La profecía siempre es fidelidad costosa a una palabra que no es propia y que sólo asegura falta de éxito y persecuciones. En los momentos de cambio y de extravío colectivo, durante las carestías y las pruebas, los pueblos y sus jefes buscan y piden salvación. Las respuestas de los profetas no gustan, porque no indican los caminos amplios y veloces que el pueblo y sus jefes desearían, hechos de consuelos ilusorios que los profetas, por vocación, no pueden dar.

Los consuelos de los profetas son verdaderos porque no responden a los “gustos de los consumidores”. Los “clientes” de los profetas no siempre tienen la razón. Ante la dificultad de permanecer fieles al mensaje, puntualmente llega la gran tentación de ablandar el mensaje («es duro este lenguaje», Jn 6,60), para entrar en consonancia cognitiva con los oyentes. Pero así la profecía muere, transformándose poco a poco en producción de ilusiones y pseudo-consuelos, en «bisbiseo de fórmulas». Dejan de guardar “el testimonio y la enseñanza” y se convierten en vendedores de bienes de consumo emocional y en organizadores de espectáculos de entretenimiento de gran éxito. Pero el mismo Isaías nos advierte del destino de los que caen en estas trampas: «No habrá aurora para ellos» (8,20). El que se encuentra en la noche puede ver el alba. En cambio, si confundimos la noche con el día, acabaremos confundiendo el alba con el ocaso.
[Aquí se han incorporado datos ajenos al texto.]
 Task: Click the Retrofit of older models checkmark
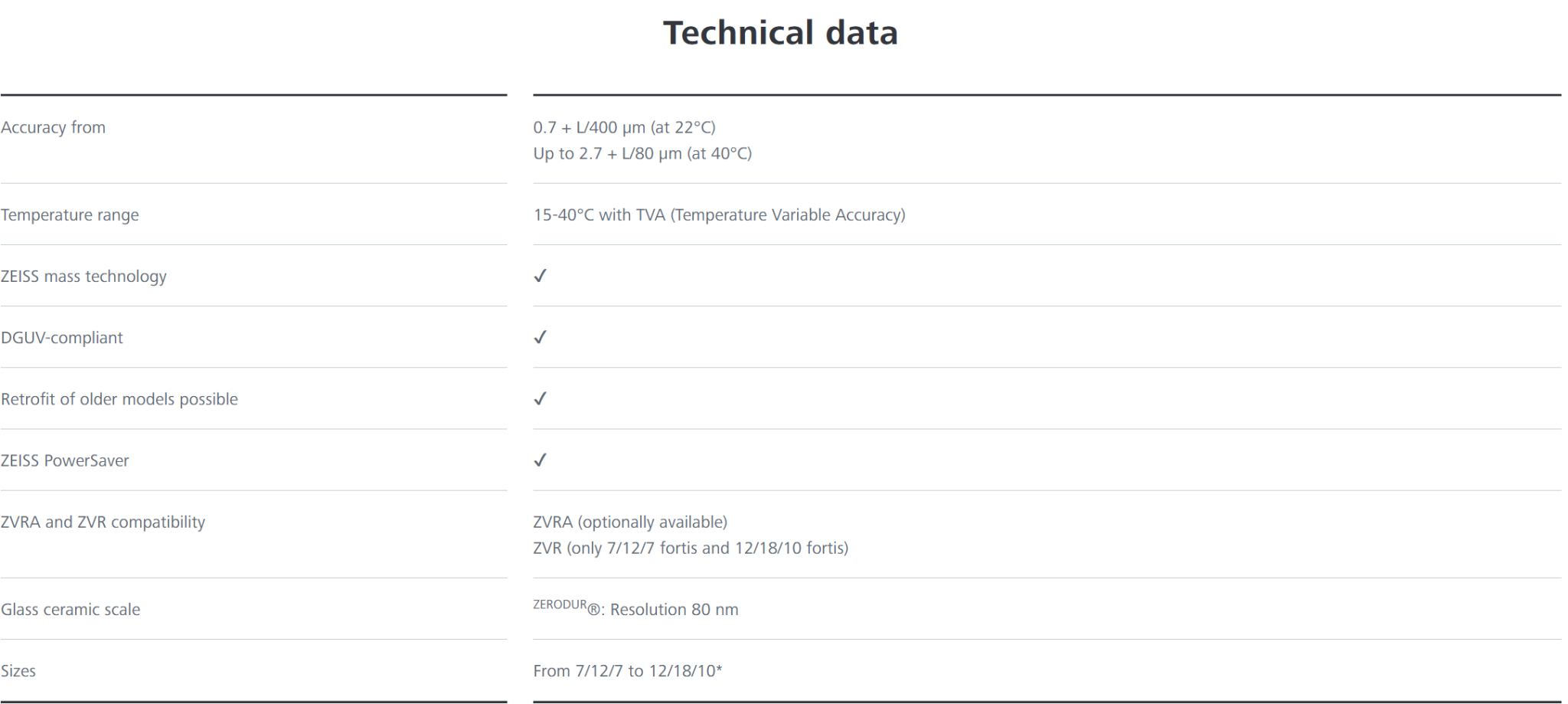click(x=540, y=398)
Las religiones de los adivinos combaten la verdadera oscuridad de la noche con fuegos de artificio y, aunque llegara el alba, no serían capaces de reconocerla, deslumbrados por los fuegos fatuos. Cuando los profetas se retiran y la crisis arrecia, la única cosa sabia que podemos hacer es aprender a resistir en la oscuridad, aprender su nuevo lenguaje, hacernos compañeros solidarios de los demás habitantes de la noche del mundo, que son muchos.
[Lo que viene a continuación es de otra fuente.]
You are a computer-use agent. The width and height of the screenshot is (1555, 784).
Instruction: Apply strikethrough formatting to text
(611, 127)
Las comunidades herederas de los profetas permanecen fieles a la enseñanza y al testimonio si se convierten en centinelas del final de la noche. Si esperan, aman y desean el alba, si ven sus primeras luces y anuncian a todos la buena noticia: «El pueblo que caminaba en tinieblas vio una gran luz. Sobre los que vivían en tierra de sombras una luz brilló. Acrecentaste el regocijo, hiciste grande la alegría (…) Porque un niño nos ha nacido, un hijo se nos ha dado» (9,1-5).